A atitude "compreensiva” da polícia
perante as ilegalidades de bolsonaristas é um indicador de como esta pode ser
um desestabilizador da ordem democrática e contrasta com a violência utilizada
noutros contextos, nomeadamente na repressão de movimentos sociais dos sem
terra, dos sem teto ou de indígenas. Por outro lado, os relatos sobre a
suspensão, no dia das eleições, de transportes gratuitos em determinados
Estados, para dificultar o voto dos mais pobres, é também sinal de como o
aparelho de Estado poderá ser mobilizado no boicote ao futuro governo federal.
Só no quadro mental da extrema-direita é
que Lula pode ser apresentado como alguém da “esquerda radical”. Além do arco
de alianças de Lula nesta campanha incluir figuras referenciais da direita
brasileira, cuja presença foi reforçada pela participação ativa da liberal
Simone Tebet na campanha, as próprias políticas dos governos Lula nunca foram
do ponto de vista económico, nada que qualquer centrista psdbista não
subscrevesse.
Não quero aqui desvalorizar a importância que
elas tiveram para as medidas de inclusão social, de promoção da educação, de
combate à fome e à pobreza dos mandatos de Lula (que retiraram mais de 20
milhões de pessoas da pobreza). Nem para contestar que o país esteja dividido,
fato que os resultados eleitorais demonstram sem contestação. Mas só num
imaginário colonizado pela extrema-direita é que Lula significa o “extremo”
político que seria o reverso da moeda de Bolsonaro.

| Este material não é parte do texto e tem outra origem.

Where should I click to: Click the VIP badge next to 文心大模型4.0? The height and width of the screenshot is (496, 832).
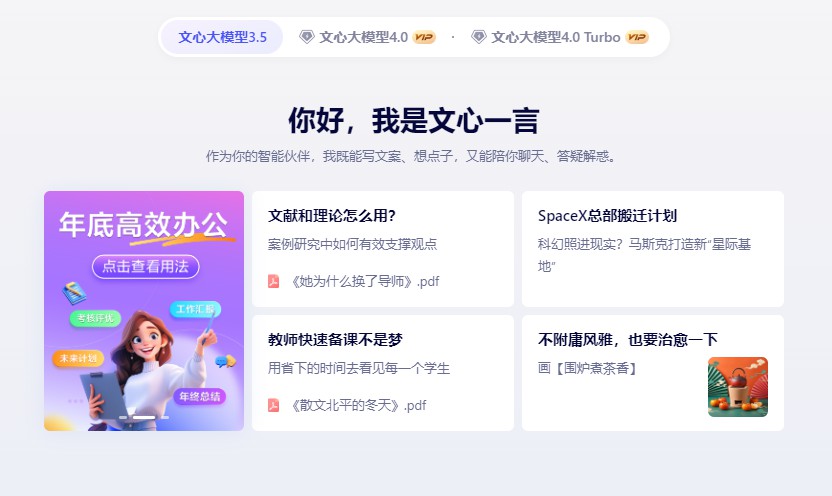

Quem pensa com base nestas narrativas perde
facilmente o fio democrático da discussão. É o que sucede a tantas figuras da
direita, que hesitam em reconhecer o óbvio - Lula era a única opção democrática
neste segundo turno das eleições capaz
de derrotar o fascismo.
Essa vitória se deu única e exclusivamente pela
capacidade política de agregar pessoas e ideias que este retirante tem. Foi sem
dúvida, à figura de Lula e à circunstância de ser um democrata, mas também ao
fato de não ser um liberal que criou as condições necessárias para derrotar o
bolsonarismo. O combate democrático não se travou, pois, pela mera preservação
da formalidade institucional. Disse Lula, de forma clara, no seu discurso de
vitória: “O povo brasileiro quer viver bem, comer bem, morar bem. Quer um bom
emprego, um salário reajustado sempre acima da inflação, quer ter saúde e
educação públicas de qualidade. Quer liberdade religiosa. Quer livros em vez de
armas. Quer ir ao teatro, ver cinema, ter acesso a todos os bens culturais,
porque a cultura alimenta nossa alma. (...) É assim que eu entendo a
democracia. Não apenas como uma palavra bonita inscrita na Lei, mas como algo
palpável, que sentimos na pele, e que podemos construir no dia a dia.”.
Temos que estar vigilantes. Temos que
a partir de janeiro, impedir qualquer tipo de sabotagem ao novo governo ou
desestabilização a partir das instituições onde a extrema-direita mantém
influência. Outro ponto são os boicotes por parte da maioria no Senado e no
Congresso. Mas, como escreveu o sociólogo Ruy Braga, que dedicou tanta da sua
obra a uma análise crítica das contradições do lulismo, só Lula teria sido
capaz, neste contexto, de salvar a democracia brasileira. E isso é uma dívida
enorme que com ele têm todos os democratas do mundo.